Selected excerpt >>
•••••

This all sounded good, but it is counter to human nature and it treats medical health care providers as cogs in a well-oiled machine. The truth is that medical care is delivered by real people, some of whom are incredibly dedicated and others of whom only see dollar signs. Some of those who work in medical offices and hospitals have only the best interests of their patients in mind and would not hurt a fly, while others believe they sit at the right hand of G-d.

Whenever I speak to groups I ask for a showing of hands as to how many medical malpractice cases have been filed in Pennsylvania in the last year. In the last 10 years that I have done this, no one has come close to the real average number.

That number currently is approximately 1,500 per year. In that same year, the Pennsylvania Patient Safety Authority received 230,000 reports of incidents (no patient harm) and serious events (patient harmed). Therefore it is quite evident that only one half of one percent filed a claim in Pennsylvania who have been subject to incidents or serious events.

The question is often posed as to why the focus has to be on individual practitioners rather than systemic failures. If money is properly to be paid for harm caused to patients because of neglect, why not hold the institution responsible which has failed to create an environment of safety?

In a recent case, I discovered that a hospital failed properly to maintain its x-rays or to properly teach and drill its doctors and nurses on the simple and common art of resuscitation. As a result of this, a salvageable baby, who had pneumonia but whose organs were otherwise in good shape, died shortly after birth. Why not hold a hospital responsible for the failure to train, rather than a doctor who may incompetently handle the resuscitation? The answer is one of philosophy, but also one of law.

There is, in the medical liability sphere, a total disconnect between the goals of patient safety established by private industry and organizations like the Patient Safety Authority with the lack of transparency which the law protects. While the medical community is passionate about its right to hide mistakes under heaps of laws creating artificial immunities, nondisclosure and secret committee meetings, patients still struggle to secure a safe hospital environment.

•••••

Listed entries >>
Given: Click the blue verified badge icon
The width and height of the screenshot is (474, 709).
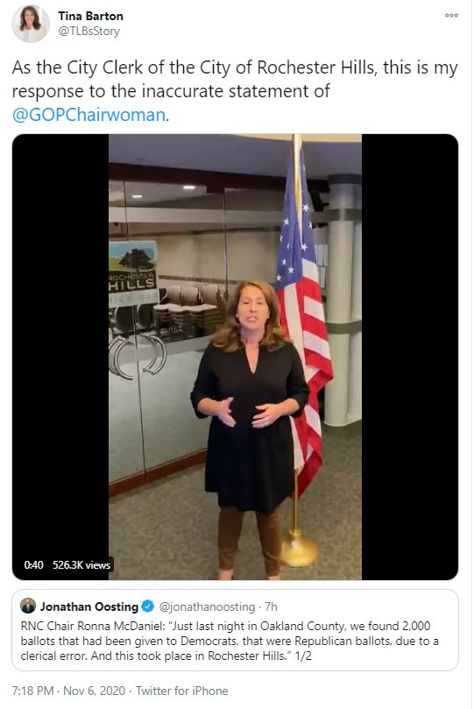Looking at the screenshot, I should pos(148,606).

•••••

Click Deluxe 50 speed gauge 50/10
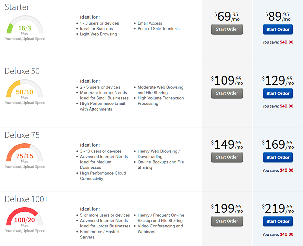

•••••

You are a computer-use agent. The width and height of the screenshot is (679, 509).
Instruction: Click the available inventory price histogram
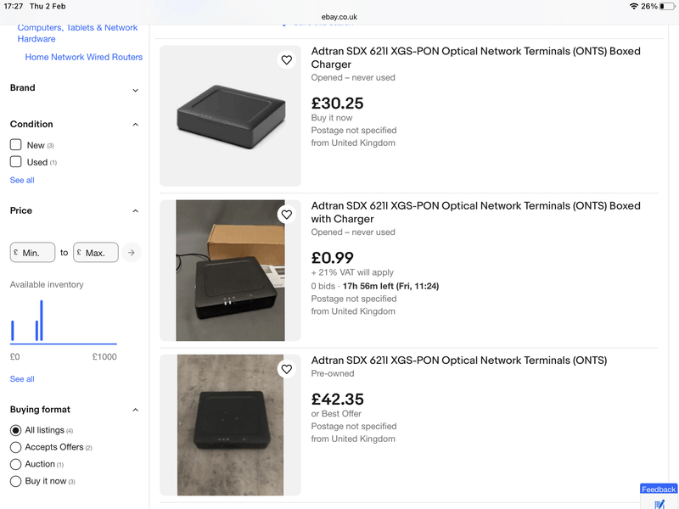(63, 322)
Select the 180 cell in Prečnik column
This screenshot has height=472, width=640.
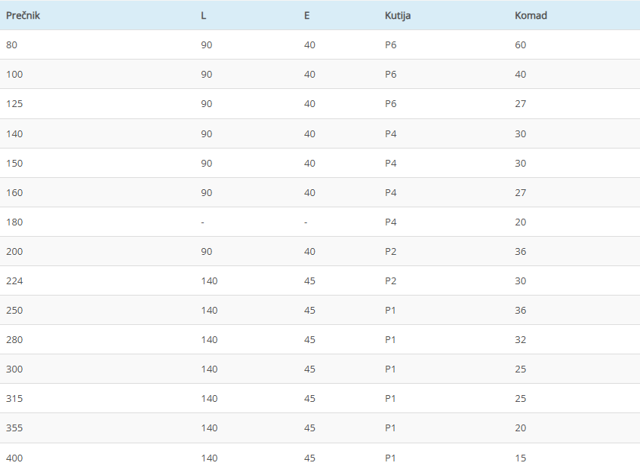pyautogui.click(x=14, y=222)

•••••

What to do >>
List the three things the medical malpractice text names as what the medical community hides its mistakes under. Rely only on the text about medical malpractice, not on the items.

Expected output >>
- Artificial immunities created by heaps of laws
- Nondisclosure
- Secret committee meetings